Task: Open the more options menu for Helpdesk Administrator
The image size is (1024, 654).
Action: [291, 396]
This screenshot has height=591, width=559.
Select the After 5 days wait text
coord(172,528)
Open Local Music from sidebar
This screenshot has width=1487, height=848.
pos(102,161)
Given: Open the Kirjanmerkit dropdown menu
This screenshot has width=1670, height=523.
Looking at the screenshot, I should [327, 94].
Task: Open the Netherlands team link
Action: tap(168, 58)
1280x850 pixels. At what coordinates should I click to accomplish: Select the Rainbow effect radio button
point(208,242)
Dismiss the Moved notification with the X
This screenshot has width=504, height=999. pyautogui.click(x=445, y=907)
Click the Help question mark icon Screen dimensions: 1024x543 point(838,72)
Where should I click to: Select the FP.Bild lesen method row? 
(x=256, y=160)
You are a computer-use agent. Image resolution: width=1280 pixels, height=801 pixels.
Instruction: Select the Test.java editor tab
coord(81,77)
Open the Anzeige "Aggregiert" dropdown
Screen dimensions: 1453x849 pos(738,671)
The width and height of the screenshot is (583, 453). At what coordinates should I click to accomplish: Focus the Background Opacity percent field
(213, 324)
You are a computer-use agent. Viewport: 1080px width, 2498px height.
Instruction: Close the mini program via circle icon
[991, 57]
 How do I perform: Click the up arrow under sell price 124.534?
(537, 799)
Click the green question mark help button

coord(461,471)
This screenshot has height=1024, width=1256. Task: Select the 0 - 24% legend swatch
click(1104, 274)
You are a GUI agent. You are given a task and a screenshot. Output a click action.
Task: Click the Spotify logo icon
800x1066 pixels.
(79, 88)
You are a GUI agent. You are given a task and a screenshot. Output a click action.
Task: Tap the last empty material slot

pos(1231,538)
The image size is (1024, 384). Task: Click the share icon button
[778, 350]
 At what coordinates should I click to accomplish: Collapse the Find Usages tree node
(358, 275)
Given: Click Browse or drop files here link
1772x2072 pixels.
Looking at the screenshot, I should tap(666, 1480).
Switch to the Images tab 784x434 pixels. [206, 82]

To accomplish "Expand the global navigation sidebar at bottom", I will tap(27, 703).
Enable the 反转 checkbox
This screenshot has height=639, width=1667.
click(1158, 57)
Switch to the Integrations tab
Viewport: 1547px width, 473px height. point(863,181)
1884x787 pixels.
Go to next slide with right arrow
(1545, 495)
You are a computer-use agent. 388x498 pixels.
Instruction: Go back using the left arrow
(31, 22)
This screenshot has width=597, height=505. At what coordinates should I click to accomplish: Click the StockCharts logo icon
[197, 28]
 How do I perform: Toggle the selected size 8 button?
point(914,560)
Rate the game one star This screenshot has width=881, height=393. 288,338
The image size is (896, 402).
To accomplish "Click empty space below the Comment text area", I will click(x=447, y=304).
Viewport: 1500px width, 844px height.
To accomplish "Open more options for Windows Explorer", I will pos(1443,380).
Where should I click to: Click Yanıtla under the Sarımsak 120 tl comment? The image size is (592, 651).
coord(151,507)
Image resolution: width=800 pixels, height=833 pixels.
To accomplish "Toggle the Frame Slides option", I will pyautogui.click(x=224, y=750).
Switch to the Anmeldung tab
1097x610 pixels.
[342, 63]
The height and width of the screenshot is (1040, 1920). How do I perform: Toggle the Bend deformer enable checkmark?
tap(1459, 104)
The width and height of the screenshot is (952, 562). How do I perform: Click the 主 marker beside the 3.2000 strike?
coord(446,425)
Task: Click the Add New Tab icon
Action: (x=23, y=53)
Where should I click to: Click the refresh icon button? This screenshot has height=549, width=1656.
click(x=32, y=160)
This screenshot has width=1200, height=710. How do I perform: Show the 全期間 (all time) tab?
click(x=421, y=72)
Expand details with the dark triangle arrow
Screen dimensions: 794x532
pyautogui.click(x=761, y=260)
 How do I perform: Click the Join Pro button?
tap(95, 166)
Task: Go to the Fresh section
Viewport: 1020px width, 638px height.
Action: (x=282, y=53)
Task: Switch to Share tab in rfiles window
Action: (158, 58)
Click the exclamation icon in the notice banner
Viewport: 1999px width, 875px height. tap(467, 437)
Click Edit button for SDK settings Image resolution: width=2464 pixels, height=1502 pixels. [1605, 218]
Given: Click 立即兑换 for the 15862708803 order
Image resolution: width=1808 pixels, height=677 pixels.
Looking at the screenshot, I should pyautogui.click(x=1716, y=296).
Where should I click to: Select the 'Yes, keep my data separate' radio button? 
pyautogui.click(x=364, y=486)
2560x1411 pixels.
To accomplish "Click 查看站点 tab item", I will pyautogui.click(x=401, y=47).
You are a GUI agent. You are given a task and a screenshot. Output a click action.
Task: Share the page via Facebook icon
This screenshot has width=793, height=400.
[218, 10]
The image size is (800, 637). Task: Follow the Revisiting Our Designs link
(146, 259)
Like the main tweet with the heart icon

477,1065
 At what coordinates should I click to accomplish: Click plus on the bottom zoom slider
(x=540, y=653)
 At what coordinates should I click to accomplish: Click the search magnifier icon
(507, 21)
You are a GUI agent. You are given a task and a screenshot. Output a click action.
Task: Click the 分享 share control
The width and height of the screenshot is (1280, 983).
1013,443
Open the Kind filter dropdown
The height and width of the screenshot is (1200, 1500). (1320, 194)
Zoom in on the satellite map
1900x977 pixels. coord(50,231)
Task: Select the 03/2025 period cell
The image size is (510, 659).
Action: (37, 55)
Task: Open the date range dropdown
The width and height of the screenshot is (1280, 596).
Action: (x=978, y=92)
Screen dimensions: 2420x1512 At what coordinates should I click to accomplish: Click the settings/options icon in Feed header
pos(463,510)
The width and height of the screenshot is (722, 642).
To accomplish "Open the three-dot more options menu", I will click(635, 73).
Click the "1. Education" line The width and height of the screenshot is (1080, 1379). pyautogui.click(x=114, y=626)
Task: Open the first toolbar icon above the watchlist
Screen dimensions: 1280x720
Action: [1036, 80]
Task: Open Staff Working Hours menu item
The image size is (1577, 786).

## WORK ITEM
Only lines containing "sidebar" belong in the answer; copy every such line from the records.

## EXERCISE SOLUTION
Open Local Music from sidebar
To accomplish "Expand the global navigation sidebar at bottom", I will tap(27, 703).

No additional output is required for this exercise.